#### DIRECTIONS
From the entries below, reproduce exactly the lines from the one with "Select DOCX format option" through the one with "Task: Tap the 532 W power value", both included, without images.

--- DATA SUPPLIED ---

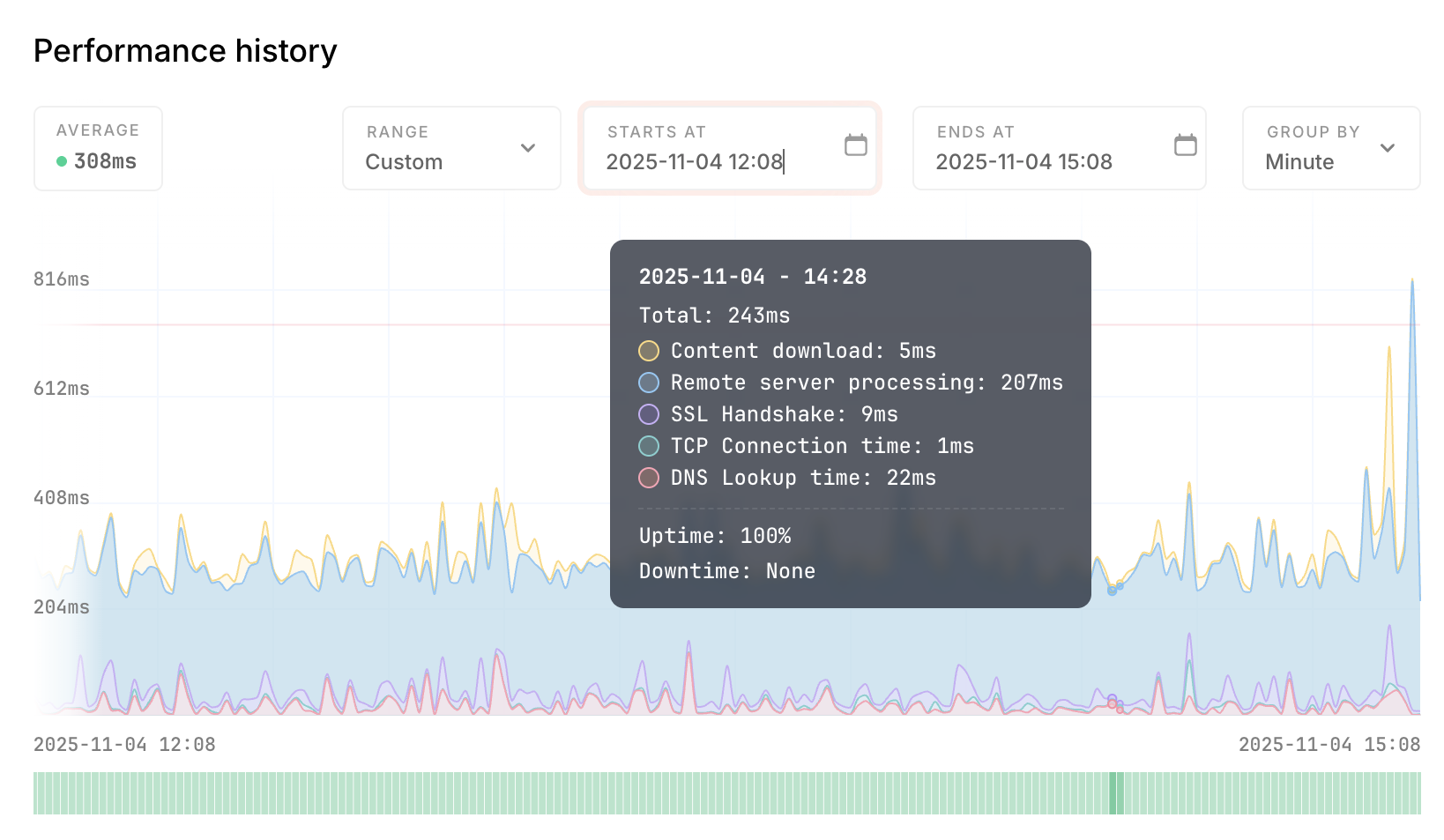The width and height of the screenshot is (1444, 840).
Task: Click the Performance history heading
Action: [x=185, y=51]
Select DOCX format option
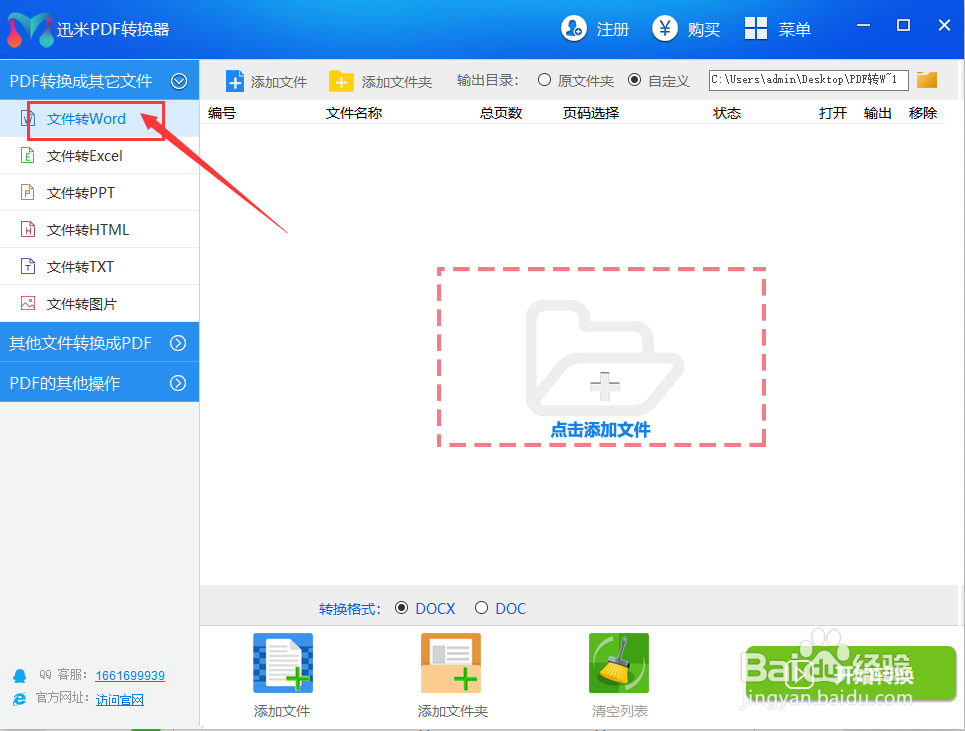The image size is (965, 731). [x=401, y=608]
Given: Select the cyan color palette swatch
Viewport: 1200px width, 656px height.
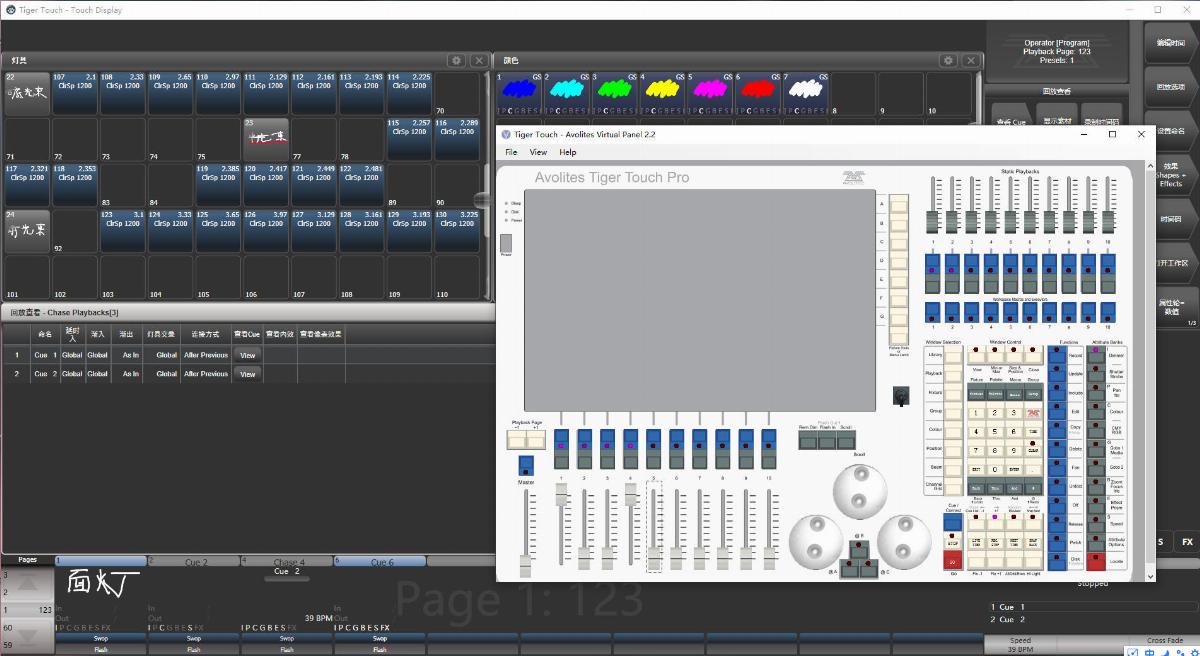Looking at the screenshot, I should [567, 90].
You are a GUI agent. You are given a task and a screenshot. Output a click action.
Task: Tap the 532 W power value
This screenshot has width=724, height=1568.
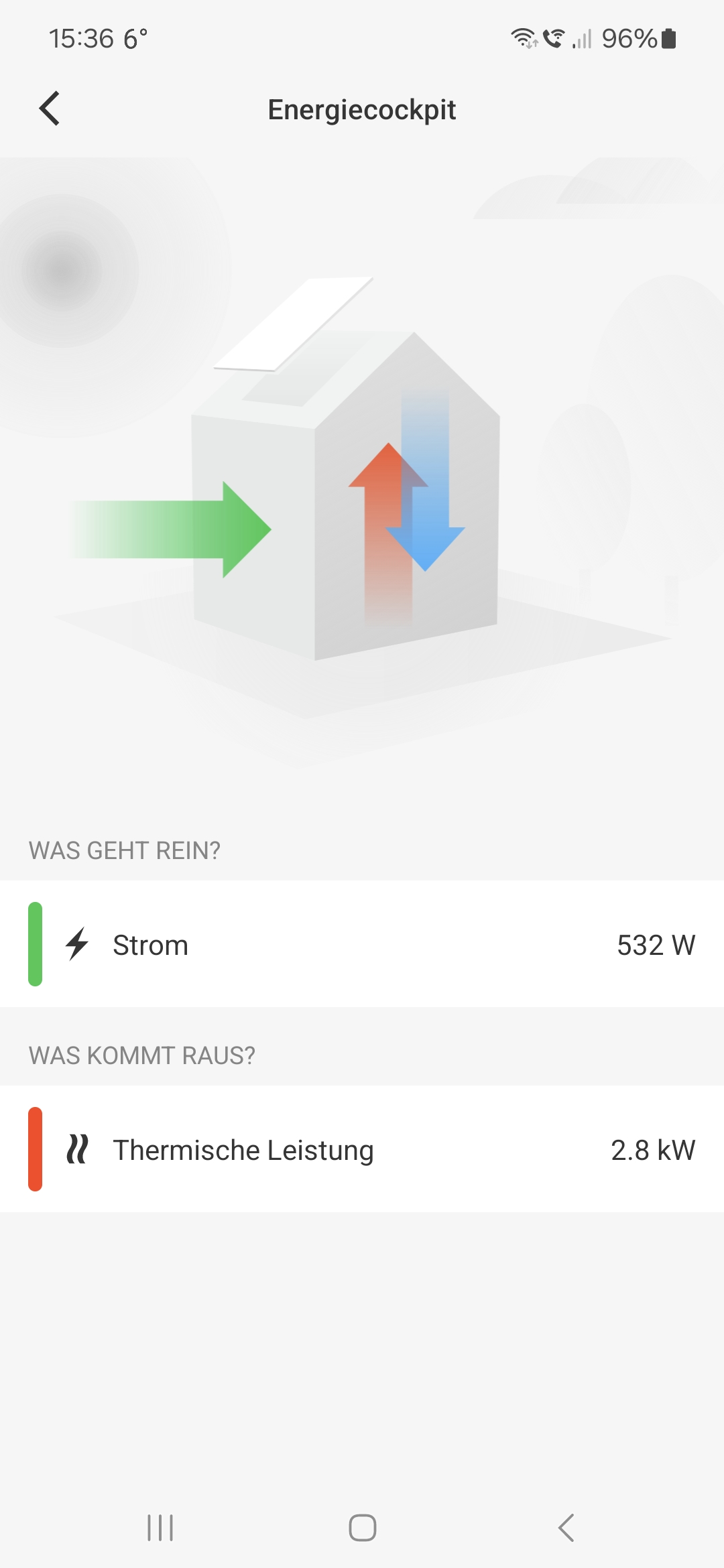[x=656, y=945]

---

#### EXERCISE RESPONSE
Select DOCX format option
The image size is (965, 731). [x=401, y=608]
Given: Select the cyan color palette swatch
Viewport: 1200px width, 656px height.
Looking at the screenshot, I should [567, 90].
You are a GUI agent. You are given a task and a screenshot. Output a click action.
Task: Tap the 532 W power value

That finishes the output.